I don’t know who Brand New Cherry Flavor is for, exactly. I don’t even know if it can be considered “good” by normal metrics. Its whole deal is gruesome, preposterous madness – and keeping the rules of that madness just out of focus. But even when we don’t understand what’s happening, it all makes a cracked kind of sense.

And that means this eight-part Netflix adaptation of the 2011 novel by Todd Grimson will be embraced by admirers of eccentric, weird takes on Los Angeles culture like Under The Silver Lake and, yes, David Lynch’s Mulholland Dr. Though I doubt Lynch would think to go to some of the places Channel Zero’s Antosca and Zion are more than happy to take Grimson’s tale of a young filmmaker, Lisa Nova (Rosa Salazar, of Alita: Battle Angel and Undone), who arrives in Hollywood sometime in the early 90s and is immediately swindled out of her big break by an asshole producer named Lou Burke (Eric Lange, late of Escape At Dannemora and The Man In The High Castle), who options her short film for a feature and immediately cuts her out of the loop. In her rage, Lisa turns to a very strange woman who calls herself Boro (Catherine Keener) to burn Lou’s whole world down. Lisa gets what she wants, eventually. But there’s a very messy price to be paid.

Lisa’s commitment to revenge – and Antosca and Zion’s commitment to going all the way with the story – is what makes Brand New Cherry Flavor so compulsively watchable. The show keeps piling wild twists and unpredictable complications into each episode just to see how much worse everything can get. And it can always get worse.

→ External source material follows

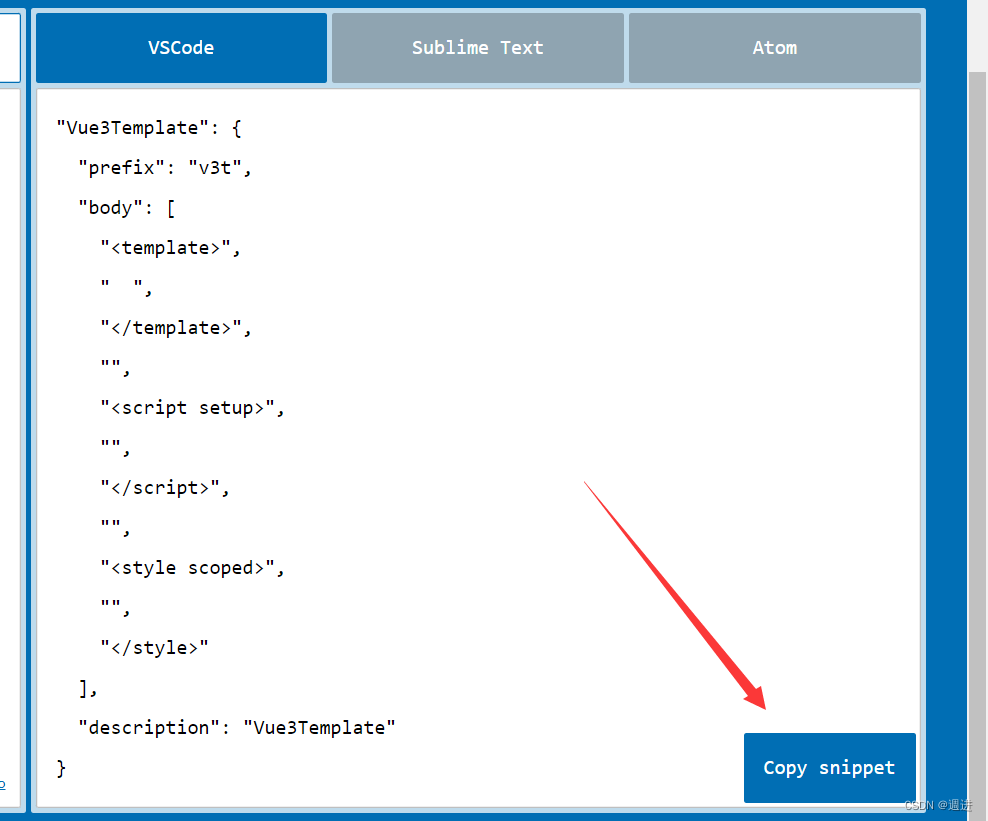The width and height of the screenshot is (988, 821).
Task: Click the "<template>" line in the snippet
Action: [169, 247]
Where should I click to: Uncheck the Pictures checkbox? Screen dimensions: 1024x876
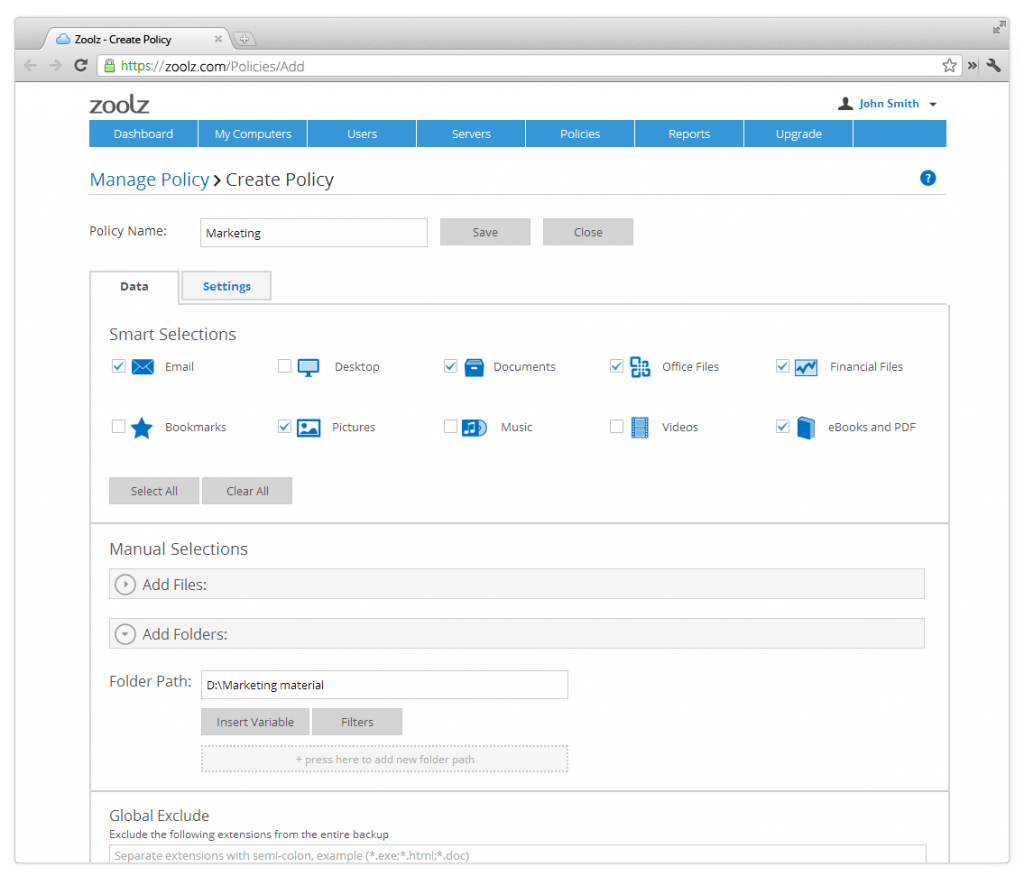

And through it all, Salazar and Keener’s performances are a delight, especially once Keener’s character reveals the reason for her perpetually nonplussed attitude and Salazar shifts her own intensity into a different, more overtly comic key. Lange’s sneering scenester is equally well-calibrated, in that you cannot wait for his comeuppance to arrive.

Here’s the really compelling thing: for a show that features self-loathing A-listers, backstabbing Hollywood producers, weird art galleries, undead bikers, inexplicable kittens and a couch that doesn’t do anything but somehow seems very threatening just the same, Brand New Cherry Flavor is weirdly, compulsively relatable. I don’t know if that says more about me than I would like to admit, but I couldn’t get enough of it. I cared about the characters. I wanted to know what would happen next.

At its dizzying peaks, it’s like watching some lost European cult movie from the 70 where no two actors were speaking the same language on set and the director was probably gobbling mushrooms between takes, but everyone understood the vibe.

This is a show, after all, where someone can literally eat someone else and have a perfectly good reason for doing so. Come to think of it, the show pays special attention to everything that goes into (and out) of its characters; part of Boro’s curse requires Lisa to eat nothing but a specially prepared stew for 24 hours, which means Lisa has to cart around a Tupperware container full of what looks like month-old oatmeal for most of an episode – requiring Salazar to incorporate it into everything she does like a prop comic. Lisa’s ability to roll with whatever impossible shit comes her way is also a clever device to get us to buy into the escalating weirdness; the place Brand New Cherry Flavor ends up is light-years away from its starting point, and yet there’s a clear path from A to B to whatever ancient rune ultimately stands in for Z.

Give Brand New Cherry Flavor a shot is what I’m saying, I guess. And no, I don’t know what the title means. But it has the right vibe, and that’s all that really matters here.